How long is your commute? However long it is, there’s enough time to squeeze in a meditation!
If you use public transport, download a piece of instrumental music that you know is shorter than the journey (even five minutes is enough). Put it on to your phone or mp3 player and once you’ve found a seat (and your bag is safe in your lap), put in your headphones, allow your gaze to soften (or your eyes to close, if you’re brave) and breathe.
Take slow deep breaths and ensure that your exhalations are slightly longer than your inhalations. Once the music stops, so does your meditation – and I bet you haven’t missed your stop!
Do you drive? Greet each red light as an opportunity rather than a frustration. Watch the light and breathe deeply, hear the sounds of the road around you but don’t hold on to them. Focus on the sensation of the wheel beneath your hands. Even if you can only mindfully take a breath or two before the light turns green, it still counts as a successful meditation!
In a world where gadgets beep for our attention almost continuously and so many of us take our work home, switching our minds off at the end of the day can be tricky! Use the peace and quiet of bedtime to help you fall asleep more deeply and sweetly.

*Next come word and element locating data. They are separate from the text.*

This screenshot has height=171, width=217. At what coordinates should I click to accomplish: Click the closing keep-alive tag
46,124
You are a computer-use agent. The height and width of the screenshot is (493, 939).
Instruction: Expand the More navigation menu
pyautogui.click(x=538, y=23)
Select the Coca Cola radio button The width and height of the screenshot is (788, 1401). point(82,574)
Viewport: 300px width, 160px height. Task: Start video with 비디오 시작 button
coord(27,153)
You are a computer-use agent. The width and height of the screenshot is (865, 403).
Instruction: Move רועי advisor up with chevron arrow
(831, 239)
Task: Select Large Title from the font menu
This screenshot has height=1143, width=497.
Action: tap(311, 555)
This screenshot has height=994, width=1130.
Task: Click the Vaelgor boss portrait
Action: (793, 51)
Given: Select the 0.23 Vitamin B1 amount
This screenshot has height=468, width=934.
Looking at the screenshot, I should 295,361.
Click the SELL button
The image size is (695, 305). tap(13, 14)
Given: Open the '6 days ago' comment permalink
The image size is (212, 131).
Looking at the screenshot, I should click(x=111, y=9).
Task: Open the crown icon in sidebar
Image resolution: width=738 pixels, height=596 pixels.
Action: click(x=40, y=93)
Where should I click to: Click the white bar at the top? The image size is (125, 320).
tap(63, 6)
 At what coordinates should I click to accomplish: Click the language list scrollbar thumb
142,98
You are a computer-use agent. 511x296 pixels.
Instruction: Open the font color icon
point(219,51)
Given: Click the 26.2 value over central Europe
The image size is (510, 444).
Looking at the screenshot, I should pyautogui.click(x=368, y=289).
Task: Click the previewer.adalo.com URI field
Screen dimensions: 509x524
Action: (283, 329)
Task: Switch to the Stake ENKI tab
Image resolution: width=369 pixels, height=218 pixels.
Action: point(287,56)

Lie flat on your back, with your head supported by your pillow. Hold your feet hip width apart and your palms up at your sides – if you want to, you can place a pillow or a blanket underneath your knees. This is the easiest yoga position you can ever do: Savasana. Breathe in – feel your ribs rise, followed by your belly.
Breathe out – feel your belly hollow, your ribs fall and your body weight settle more comfortably into the bed beneath you. Bring your awareness to any tension in your body – jaws, lips and forehead are popular spots – and mindfully relax. Exhale for slightly longer than you inhale – it can be beneficial to count. Allow yourself to gently, softly fall asleep.
Meditation doesn’t have to be a daunting practice that dictates our day; instead, allow it to fill the gaps and spaces in your schedule like water fills the cracks between pebbles. We can’t all be yogis, but we can all be a little happier and a little more peaceful.